Com enfoque direto e métodos mais rigorosos de pesquisa, historiadores propõe em livros novas abordagens sobre a escravidão no Brasil, desfazendo mitos e possibilitando uma leitura profunda do comércio internacional de escravos

Uma história em claro-escuro

Oscar Pilagallo
colaboração para a Folha

A publicação de novos estudos sobre a escravidão, a tradução de importantes análises sobre o tema, a recuperação de uma obra há muito tempo fora do catálogo, a reedição comemorativa de um clássico da sociologia brasileira, tudo isso permite ao leitor perceber a rapidez com que avança a historiografia sobre os negros.
Num intervalo de poucas décadas, a saga dos escravos foi contada de perspectivas antagônicas, variando da condenação descontextualizada à exaltação de certos aspectos comportamentais. Teses situadas nos dois extremos fizeram escola cada qual em sua época e, por um período, influenciaram grande parte da produção acadêmica.
Hoje, os excessos de interpretação perderam espaço com o surgimento de novos trabalhos que, embora diferentes em seus recortes, têm em comum a serenidade do enfoque e o método mais rigoroso, algo que talvez não tenha sido possível aos pioneiros.
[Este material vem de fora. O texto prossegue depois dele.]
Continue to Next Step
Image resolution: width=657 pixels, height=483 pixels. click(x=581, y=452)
As obras aqui abordadas desfazem mitos e possibilitam uma leitura nuançada da escravidão.
John Thornton, professor de história da Universidade de Boston, nos Estados Unidos, jogou novas luzes sobre o cenário africano em que nasceu o comércio internacional de escravos. É fato sabido que a escravidão existia na África quando os portugueses chegaram para comprar escravos. A nova demanda só fez aumentar a oferta. Em "A África e os Africanos na Formação do Mundo Atlântico - 1400-1800" (Campus, 440 págs., R$ 76), Thornton deixa clara sua conclusão: "O comércio atlântico de escravos foi o resultado dessa escravidão interna".
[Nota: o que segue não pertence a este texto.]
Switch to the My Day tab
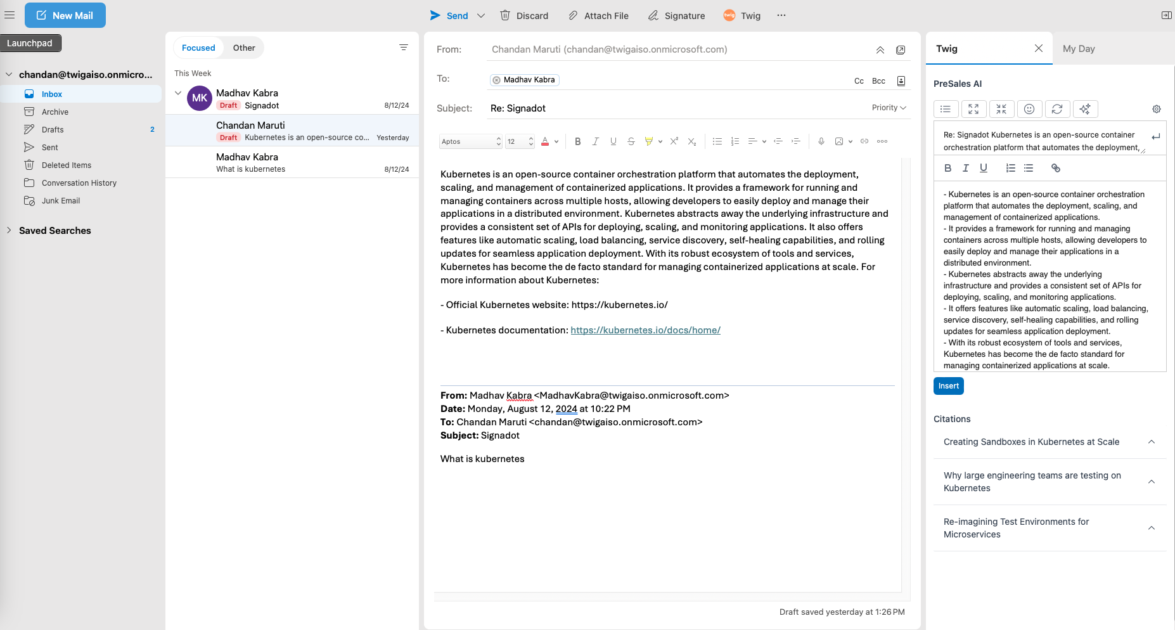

Thornton refuta a idéia de que, como a exportação de escravos seria prejudicial à África a médio prazo (devido à perda de mão-de-obra), as elites locais teriam sido, de alguma maneira, forçadas a consentir com o comércio. A escravidão, diz, estava enraizada em estruturas legais e institucionais das sociedades africanas. O argumento é convincente: como na África a propriedade da terra era corporativa, os escravos consistiam na única forma de propriedade privada, reconhecida em lei, que produzia rendimentos. "Foi a ausência de propriedade privada de terras que levou a escravidão a ser tão difundida na sociedade africana."
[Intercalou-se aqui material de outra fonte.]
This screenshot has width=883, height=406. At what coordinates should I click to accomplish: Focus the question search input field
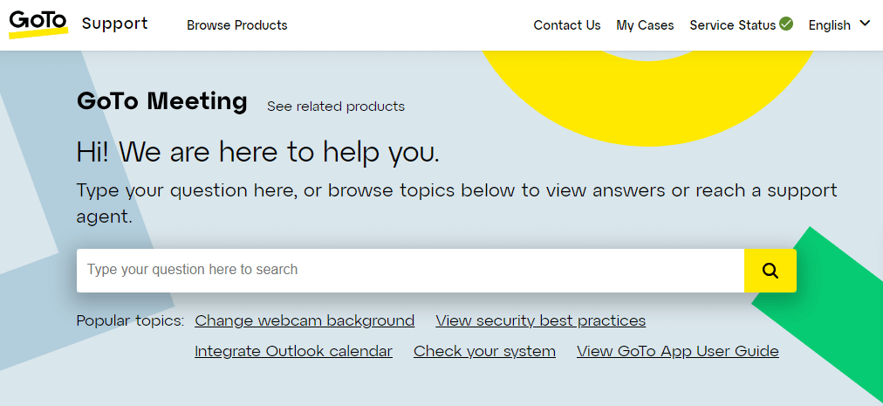point(410,271)
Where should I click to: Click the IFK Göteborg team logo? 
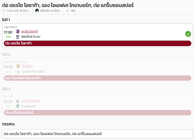[x=18, y=72]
Ao chegarem ao Brasil, esses escravos -mais de 3 milhões atravessaram o Atlântico em cerca de 300 anos- mudariam para sempre a história do país. Para citar um único dado, todos os ciclos econômicos até o século 19 dependeram de mão-de-obra escrava. Apesar de sua enorme importância, no entanto, a escravidão havia sido relativamente pouco estudada até o início do século passado.
O pioneiro dos estudos do negro no Brasil foi o pesquisador Raymundo Nina Rodrigues (1862-1906). Com métodos hoje considerados pseudocientíficos, ele comparou as culturas dos negros baianos com aquelas originárias da África Ocidental. Com todas as limitações dos instrumentos com que podia contar, acabou fazendo as primeiras descrições do que os antropólogos passariam a chamar de aculturação.
Uma mostra da pesquisa de Nina Rodrigues ajuda a compreender como, em poucas décadas, os estudos sobre a escravidão evoluíram. A oportunidade é dada pela reedição de "Antologia do Negro Brasileiro" (Agir, 592 págs., R$ 54,90), de Edison Carneiro, publicada pela primeira vez em 1950 e esgotada há tempos.
Nina Rodrigues é apresentado no livro por Arthur Ramos (1903-1949), seu seguidor e responsável pela transição para a "nova história" dos negros no Brasil, na visão do inglês John Russell-Wood. "Sua missão como estudioso foi penetrar o mito da inferioridade racial atribuída a pessoas de origem negróide e conferir aos negros o respeito e o reconhecimento merecidos por suas realizações", afirma Russell-Wood em "Escravos e Libertos no Brasil Colonial" (Civilização Brasileira, 476 págs., R$ 49,90).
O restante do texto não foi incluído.